I do think that power to get these women out, should be left in the hands of the Home Secretary. I am sure he will use this power only in the cases that are quite blatant. I also think that Clause 19 should be strengthened, so that if by inadvertence and his kindness of heart, he does allow undesirable characters to slip through, he yet retains power to take further proceedings, and to get rid of people whom we do not desire to have as our co-citizens, and of whom it would be a very good thing to rid this country.

Mr. E. Fletcher

My object in moving the Amendment has been achieved, and I certainly do not intend to press it. I am more than satisfied with the observations that have fallen from the Home Secretary. He has conceded the principle I asked him to concede, and has said that in the ordinary case, the law ought to stand as it is at present, and that on application a foreign lady married to a British citizen should be admitted to registration. He has recognised in principle that the right way to deal with the particular evil with which he wishes to deal is to extend his powers under Clause 19, by taking power first to deprive the undesirable women who have for that evil purpose acquired British citizenship, and then to deport them. For these reasons, and in gratitude to the Home Secretary for having accepted the principle of the Amendment, and for his undertaking to deal with the matter on Report, I beg to ask leave to withdraw the Amendment.

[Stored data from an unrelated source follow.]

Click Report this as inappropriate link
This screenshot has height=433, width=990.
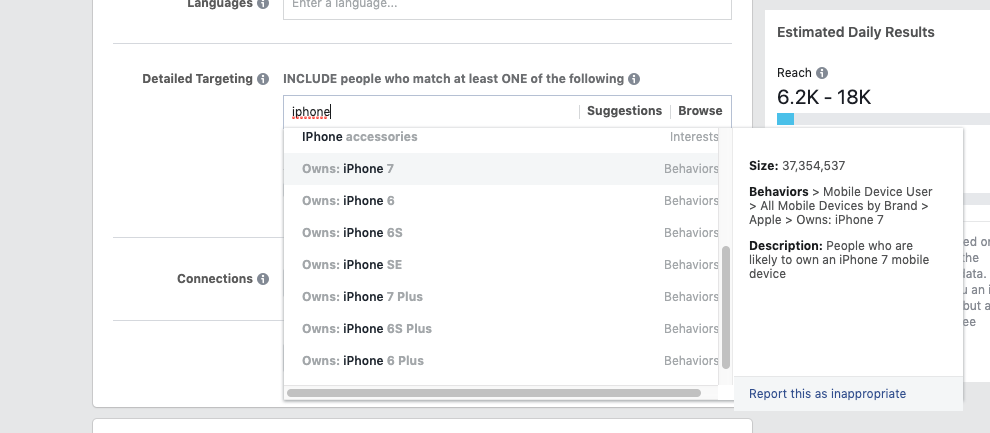[x=827, y=394]
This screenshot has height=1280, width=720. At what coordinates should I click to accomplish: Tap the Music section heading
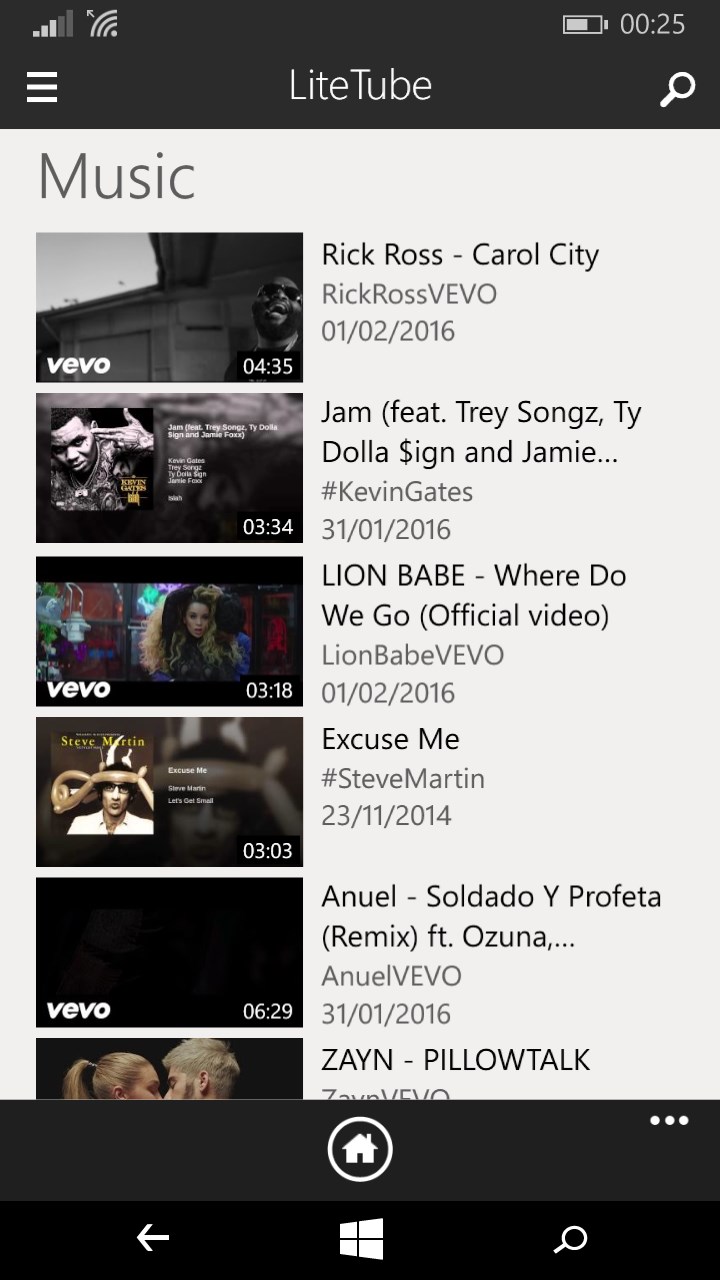pyautogui.click(x=116, y=176)
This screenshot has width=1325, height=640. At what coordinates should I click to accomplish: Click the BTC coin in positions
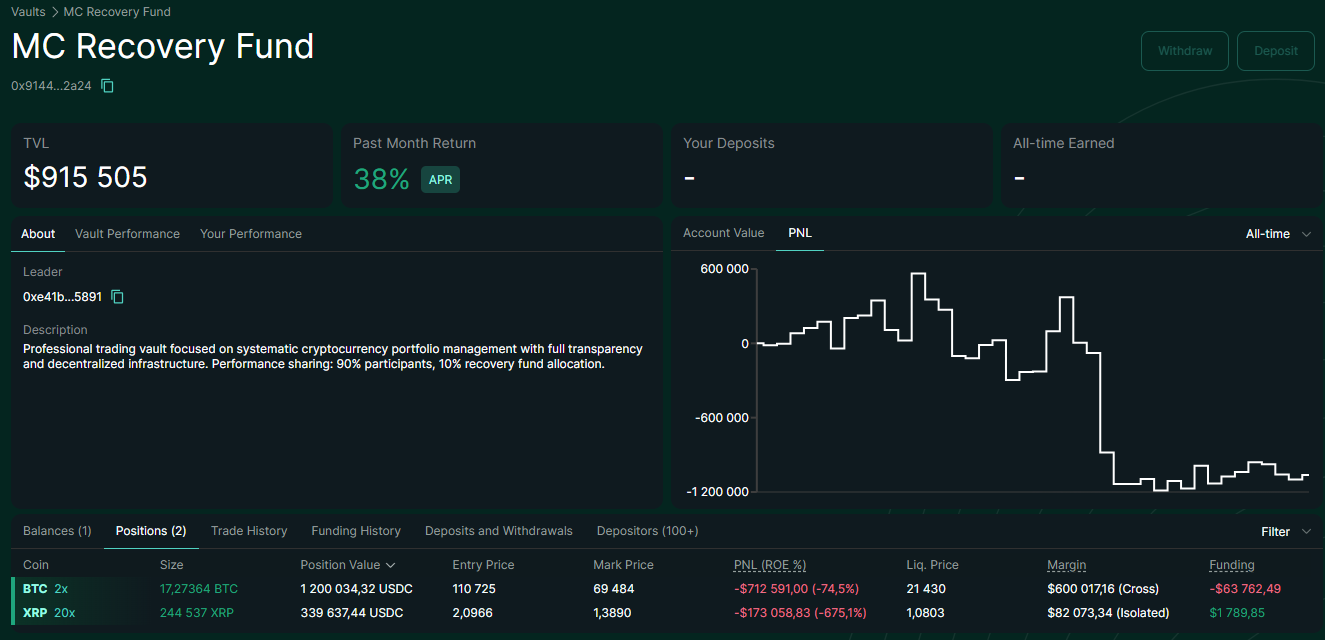coord(35,589)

Amendment, by leave, withdrawn.

Amendment made: In page 4, line 30, leave out "British subject," and insert "citizen."—[Mr. Ede.]

Consequential Amendments made.

Motion made, and Question proposed, "That the Clause, as amended, stand part of the Bill."

Mr. Symonds (Cambridge)

May I put one question to the Home Secretary? Reference was made to the stigma which attaches to an alien woman should the Home Secretary refuse to register her. What will be her national status should the Home Secretary refuse to register her? If, for instance, she comes from a country according to the laws of which a woman loses her nationality on marrying a foreigner, as is the case in this country until this Bill becomes an Act, is she then stateless, and, if so, to what country could the Home Secretary deport such a woman should he refuse to register her because she is an undesirable character?

Mr. Ede

Here again, we are being asked these legal conundrums. I am told that the practice of States is less and less to deprive a woman of her nationality in the State of her origin when she marries, if she does not acquire the nationality of her husband. If there were such a case as the hon. Member for Cambridge (Mr. Symonds) presupposes, the woman would in fact be stateless. My difficulty in deporting her if she became stateless would, I am afraid, be very great indeed. I believe that registration is sufficient in these cases, I do not myself subscribe to the doctrine that everything that happens to a man must of necessity happen to a woman. We are getting dangerously near the position when we shall be told that if a married couple have twins, the man must be expected to suckle one of them. I think that registration is sufficient in these cases, and I hope that the Committee will agree to accept the Clause as it is drafted.

Clause, as amended, ordered to stand part of the Bill.

Clause 7 ordered to stand part of the Bill.